In den letzten Wochen des Jahres wollen viele Journalisten noch mal ein Interview, um Vergangenes zu reflektieren und einen Ausblick für 2009 zu suchen. So bin ich heute gleich bei mehreren Interview-Terminen, während zur selben Zeit das Landeswahlbüro tagt und in die konkrete Planung der Wahldramaturgie übergeht. Das bekomme ich aber nur am Rande mit, den die Interviews warten.
Nach dem Mittag fahre ich mit meinem Mitarbeiter nach Bad Sulza in Goethes Gartenhaus 2, wo der regionale Fernsehsender Salve TV mit mir eine Aufnahme für die eigenen Internetplattform machen möchte. Das Haus liegt direkt hinter der Toscana-Therme und ich würde auf grund der Temperaturen lieber die Sauna oder die Therme benutzen. Ich muss aber ins Gartenhaus. Obwohl dort ein kleiner Heizlüfter etwas Wärme bringen soll, ist es bitter kalt. Ich sitze mit meinem Gesprächspartner Klaus Dieter Böhm auf Holzstühlen im Anzug, während das Kamerateam und mein Mitarbeiter in dicken Jacken gehüllt dem Gespräch lauschen. Das Einzige, was im Raum wirklich Wärme abgibt, ist der Scheinwerfer, allerdings zeigt der zur Decke. Am Ende des Interviews bin ich völlig durchgefroren und flüchte mich mit schnellen Schritten ins Auto.

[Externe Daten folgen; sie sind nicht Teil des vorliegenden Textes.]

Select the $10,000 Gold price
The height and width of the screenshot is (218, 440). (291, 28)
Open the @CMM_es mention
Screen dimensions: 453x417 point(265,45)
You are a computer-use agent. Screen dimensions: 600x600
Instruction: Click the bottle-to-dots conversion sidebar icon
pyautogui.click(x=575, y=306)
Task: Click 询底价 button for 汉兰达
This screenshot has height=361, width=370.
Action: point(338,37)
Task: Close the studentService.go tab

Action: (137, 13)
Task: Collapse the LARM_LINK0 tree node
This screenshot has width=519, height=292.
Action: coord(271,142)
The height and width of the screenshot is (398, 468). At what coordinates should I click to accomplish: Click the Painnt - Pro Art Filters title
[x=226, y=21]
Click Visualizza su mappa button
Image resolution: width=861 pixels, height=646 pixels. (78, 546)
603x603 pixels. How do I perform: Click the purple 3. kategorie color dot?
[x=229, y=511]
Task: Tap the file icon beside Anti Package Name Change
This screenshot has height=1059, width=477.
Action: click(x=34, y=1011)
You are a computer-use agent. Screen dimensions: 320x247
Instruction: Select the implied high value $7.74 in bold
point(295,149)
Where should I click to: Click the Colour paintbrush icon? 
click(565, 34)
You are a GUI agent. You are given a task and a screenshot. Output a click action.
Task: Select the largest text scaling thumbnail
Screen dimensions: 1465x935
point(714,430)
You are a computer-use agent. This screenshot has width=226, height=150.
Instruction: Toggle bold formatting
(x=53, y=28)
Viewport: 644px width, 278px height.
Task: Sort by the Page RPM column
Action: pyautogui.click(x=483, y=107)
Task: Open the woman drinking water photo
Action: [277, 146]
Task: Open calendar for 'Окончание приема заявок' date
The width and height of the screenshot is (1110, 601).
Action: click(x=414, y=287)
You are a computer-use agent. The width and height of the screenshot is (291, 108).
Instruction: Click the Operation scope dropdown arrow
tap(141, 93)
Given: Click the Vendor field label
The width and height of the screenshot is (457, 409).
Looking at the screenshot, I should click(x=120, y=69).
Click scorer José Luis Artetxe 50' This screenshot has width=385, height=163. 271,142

Von Bad Sulza geht es nach Naumburg zum Zug, jedoch werden wir zunächst von einer zur anderen Umleitung geschickt, von einem zum anderen Saale-Ufer. Der I‑Punkt wird dann in Naumburg selbst aufgesetzt, die Straße zum Bahnhof ist gesperrt und die Ausschilderung eine Katastrophe. Mir erscheint es fast so, als solle ich daran gehindert werden, heute noch nach Berlin zu kommen.